As the debate around SOPA in the US brings the topic of blocking websites to the forefront, we look at how blocking websites has been handled in Europe in recent years.
In the past few months, UK ISPs BT and Sky have been taken to court to block access to the Newzbin site that makes it easier for users to locate (potentially) copyright infringing content from Usenet News posts.
Here be gadgets
Not here exactly, but on our new hardware site Plugged.
The original version of Newzbin had been hosted in the UK, so it was easily shut down using existing legislation. So, as all good pirates do, the owners just moved the site outside the UK into a more friendly territory and started-up up the service again. This annoyed various parties including the Motion Picture Association (MPA) who took BT to court, forcing them to block access to the Newzbin 2 site at source (i.e. to block users accessing the site from BT itself), followed by another case against Sky.

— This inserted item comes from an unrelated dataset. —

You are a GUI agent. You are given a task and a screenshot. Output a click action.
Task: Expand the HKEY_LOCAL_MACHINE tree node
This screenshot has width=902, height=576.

That all sounds good in practice, as ISPs have the ability to do simple URL blocking as part of the ‘Cleanfeed‘ system that all consumer ISPs have to implement to stop access to child pornography and other illegal material. The court mandated that BT and Sky use existing systems to implement the filtering which in real-terms meant using Cleanfeed.

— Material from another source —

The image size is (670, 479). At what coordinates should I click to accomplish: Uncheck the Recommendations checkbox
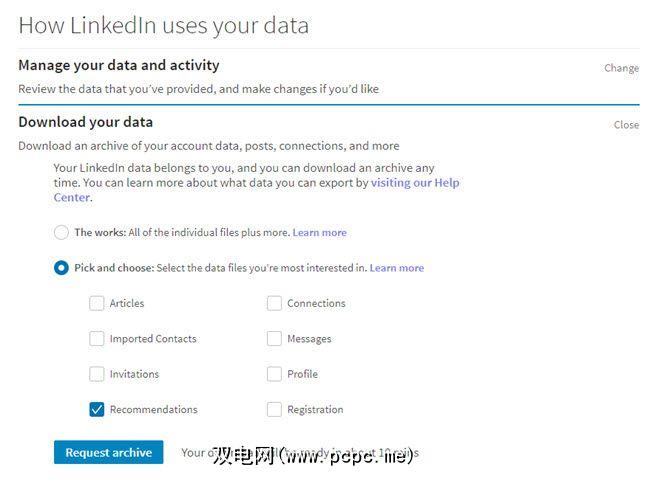click(x=97, y=409)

Cleanfeed has been previously shown to have a few flaws, such as when Wikipedia noticed that pretty much all of the UK traffic was coming from around 6 IP addresses (which are the 6 web proxies used by the 6 major UK ISPs). This happened as someone had reported that an image on the Wikipedia site (the cover of a Scorpions album) portrayed a naked girl. The image had been there for years, but when it was reported to the Internet Watch Foundation (which combats child sexual abuse websites in the UK), it was blocked via Cleanfeed, which meant the whole of Wikipedia got caught.

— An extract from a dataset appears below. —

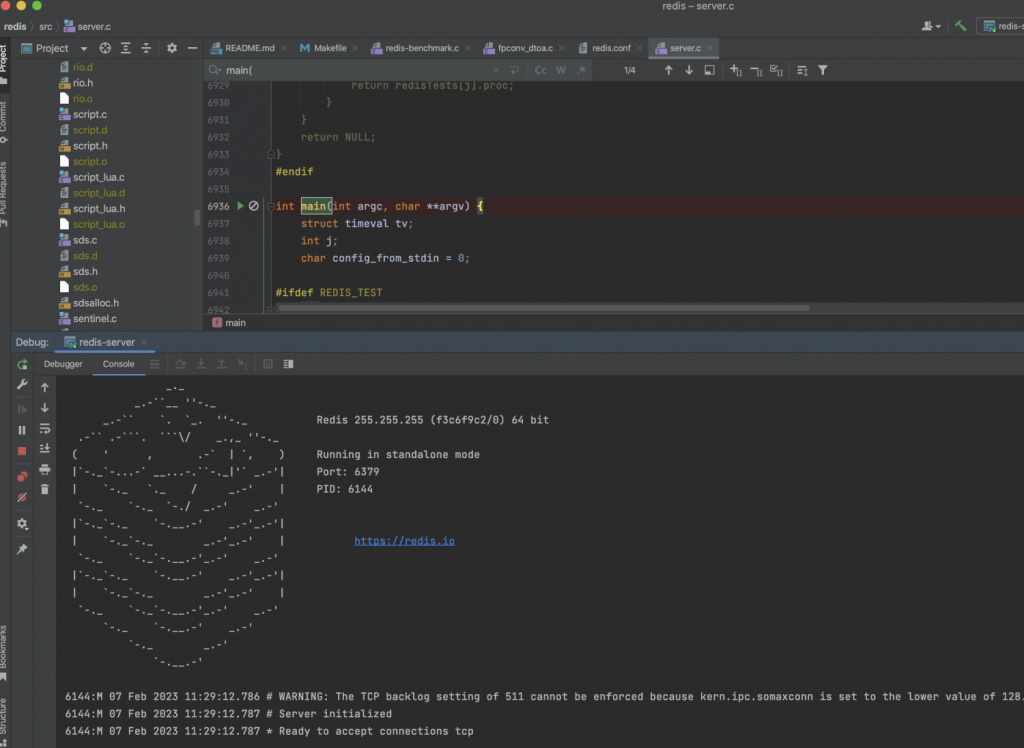Toggle soft-wrap in the console

pos(45,428)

This is because of the way Cleanfeed works: an offending URL is put into the Cleanfeed system and when a user tries to access the URL a very basic URL match is performed by the ISP filtering equipment i.e. say the offending URL is https://thenextweb.com/uk/2011/12/16/sky-is-the-second-uk-isp-forced-to-block-newzbin-2-talk-talk-and-virgin-to-follow/ then only https://thenextweb.com is matched and if that matches the user’s request, it’s passed the Cleanfeed Web proxy which then does the actual full URL match, so if that particular URL was bad, then any URL following https://thenextweb.com would go through the proxy).
So the actual judgement is really a public facing “we won” exercise, as even changing the protocol from http to https (i.e. using SSL) or adding a new domain means that a site can evade the Cleanfeed system.
It could have been a lot worse, or not
In 2004 a Belgium ISP, Scarlet Extended SA, was taken to court by SABAM (The Belgian Society of Authors, Composers and Editors) for allegedly distributing copyright content, specifically on peer-to-peer (P2P) networks. Filtering content on P2P networks is complicated as it involves looking inside the Internet traffic flows between users (and other users or sites) using a technique called Deep Packet Inspection (DPI), and ISPs have to install complicated (and more to the point expensive) equipment on their networks to do so.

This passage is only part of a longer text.